■ Exercise prompt ■
Of the lines listed below, return exactly those that run from the line containing "The width and height of the screenshot is (1568, 674)." through the line containing "You are a computer-use agent. The", both included.

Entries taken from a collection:

***

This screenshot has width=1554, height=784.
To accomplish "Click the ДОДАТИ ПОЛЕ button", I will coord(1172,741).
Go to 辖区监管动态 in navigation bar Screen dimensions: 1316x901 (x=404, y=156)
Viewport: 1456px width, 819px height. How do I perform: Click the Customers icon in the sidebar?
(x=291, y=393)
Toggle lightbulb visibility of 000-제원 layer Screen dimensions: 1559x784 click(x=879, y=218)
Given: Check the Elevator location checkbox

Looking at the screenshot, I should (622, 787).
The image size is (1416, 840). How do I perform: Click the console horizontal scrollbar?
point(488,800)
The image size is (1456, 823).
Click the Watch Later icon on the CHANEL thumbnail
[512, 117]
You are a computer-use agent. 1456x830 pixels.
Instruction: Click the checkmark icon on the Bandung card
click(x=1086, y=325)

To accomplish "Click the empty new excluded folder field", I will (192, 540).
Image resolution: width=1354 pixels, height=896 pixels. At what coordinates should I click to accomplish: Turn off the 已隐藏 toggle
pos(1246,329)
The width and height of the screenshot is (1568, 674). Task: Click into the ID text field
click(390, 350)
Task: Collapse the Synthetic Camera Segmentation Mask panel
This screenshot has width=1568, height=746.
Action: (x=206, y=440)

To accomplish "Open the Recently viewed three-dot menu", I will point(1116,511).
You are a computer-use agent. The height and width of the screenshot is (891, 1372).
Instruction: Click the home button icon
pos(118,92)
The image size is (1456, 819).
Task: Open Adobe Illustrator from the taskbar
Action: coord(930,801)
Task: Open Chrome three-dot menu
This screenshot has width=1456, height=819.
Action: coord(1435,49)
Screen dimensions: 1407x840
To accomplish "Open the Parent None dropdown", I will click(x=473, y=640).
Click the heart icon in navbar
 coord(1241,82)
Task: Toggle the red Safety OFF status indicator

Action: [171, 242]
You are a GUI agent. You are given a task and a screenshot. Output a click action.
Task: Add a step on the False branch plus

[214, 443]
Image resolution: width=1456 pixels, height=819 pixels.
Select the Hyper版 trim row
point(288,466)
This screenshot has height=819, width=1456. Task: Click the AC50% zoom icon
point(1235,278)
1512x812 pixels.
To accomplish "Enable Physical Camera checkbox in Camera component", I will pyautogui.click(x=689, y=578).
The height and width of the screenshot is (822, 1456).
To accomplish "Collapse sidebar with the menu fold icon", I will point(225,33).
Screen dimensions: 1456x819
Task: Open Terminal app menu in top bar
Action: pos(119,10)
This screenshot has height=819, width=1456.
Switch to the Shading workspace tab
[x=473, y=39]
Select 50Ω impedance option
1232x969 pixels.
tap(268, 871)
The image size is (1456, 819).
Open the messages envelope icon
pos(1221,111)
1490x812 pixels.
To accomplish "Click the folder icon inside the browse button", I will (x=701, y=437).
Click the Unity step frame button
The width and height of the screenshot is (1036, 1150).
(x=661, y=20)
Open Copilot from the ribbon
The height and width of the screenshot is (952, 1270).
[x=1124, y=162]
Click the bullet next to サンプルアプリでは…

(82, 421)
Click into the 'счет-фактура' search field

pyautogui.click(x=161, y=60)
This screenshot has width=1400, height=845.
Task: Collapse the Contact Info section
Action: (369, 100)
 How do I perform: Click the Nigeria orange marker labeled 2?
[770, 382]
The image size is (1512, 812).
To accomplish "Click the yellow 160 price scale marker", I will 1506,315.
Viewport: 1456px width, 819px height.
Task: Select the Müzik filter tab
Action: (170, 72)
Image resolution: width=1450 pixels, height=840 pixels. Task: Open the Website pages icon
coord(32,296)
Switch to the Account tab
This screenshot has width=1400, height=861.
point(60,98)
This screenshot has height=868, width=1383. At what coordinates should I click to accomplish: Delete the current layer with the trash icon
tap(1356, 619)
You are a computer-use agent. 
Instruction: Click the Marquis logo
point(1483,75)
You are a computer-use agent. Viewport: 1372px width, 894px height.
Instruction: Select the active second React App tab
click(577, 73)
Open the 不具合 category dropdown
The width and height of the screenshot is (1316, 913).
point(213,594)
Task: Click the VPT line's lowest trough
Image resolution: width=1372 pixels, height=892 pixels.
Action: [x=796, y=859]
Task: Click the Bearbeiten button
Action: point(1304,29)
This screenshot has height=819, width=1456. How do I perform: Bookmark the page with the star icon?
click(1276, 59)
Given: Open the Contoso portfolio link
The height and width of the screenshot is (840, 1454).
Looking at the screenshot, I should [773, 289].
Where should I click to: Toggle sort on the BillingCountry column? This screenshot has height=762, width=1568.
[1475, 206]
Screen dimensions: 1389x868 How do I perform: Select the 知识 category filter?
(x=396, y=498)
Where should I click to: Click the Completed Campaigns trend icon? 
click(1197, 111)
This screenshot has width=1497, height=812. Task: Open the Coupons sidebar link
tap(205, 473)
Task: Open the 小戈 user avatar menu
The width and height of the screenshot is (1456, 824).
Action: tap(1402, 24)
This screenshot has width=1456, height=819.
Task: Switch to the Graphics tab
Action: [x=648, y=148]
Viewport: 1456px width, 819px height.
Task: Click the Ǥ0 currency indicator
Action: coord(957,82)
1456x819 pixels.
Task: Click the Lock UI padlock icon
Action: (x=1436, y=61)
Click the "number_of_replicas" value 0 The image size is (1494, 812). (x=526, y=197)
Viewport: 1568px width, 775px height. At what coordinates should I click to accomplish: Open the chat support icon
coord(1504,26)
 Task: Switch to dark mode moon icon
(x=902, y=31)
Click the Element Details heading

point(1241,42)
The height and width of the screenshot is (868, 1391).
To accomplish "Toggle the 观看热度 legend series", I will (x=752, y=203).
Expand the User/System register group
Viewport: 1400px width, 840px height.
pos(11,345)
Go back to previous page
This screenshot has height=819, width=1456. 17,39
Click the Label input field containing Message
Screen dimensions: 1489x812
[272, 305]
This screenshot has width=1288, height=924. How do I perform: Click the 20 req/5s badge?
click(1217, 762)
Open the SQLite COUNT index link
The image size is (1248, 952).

***

■ Completed exercise ■
The width and height of the screenshot is (1568, 674). Task: Click into the ID text field
click(390, 350)
Task: Collapse the Synthetic Camera Segmentation Mask panel
This screenshot has width=1568, height=746.
Action: (x=206, y=440)

To accomplish "Open the Recently viewed three-dot menu", I will point(1116,511).
You are a computer-use agent. The height and width of the screenshot is (891, 1372).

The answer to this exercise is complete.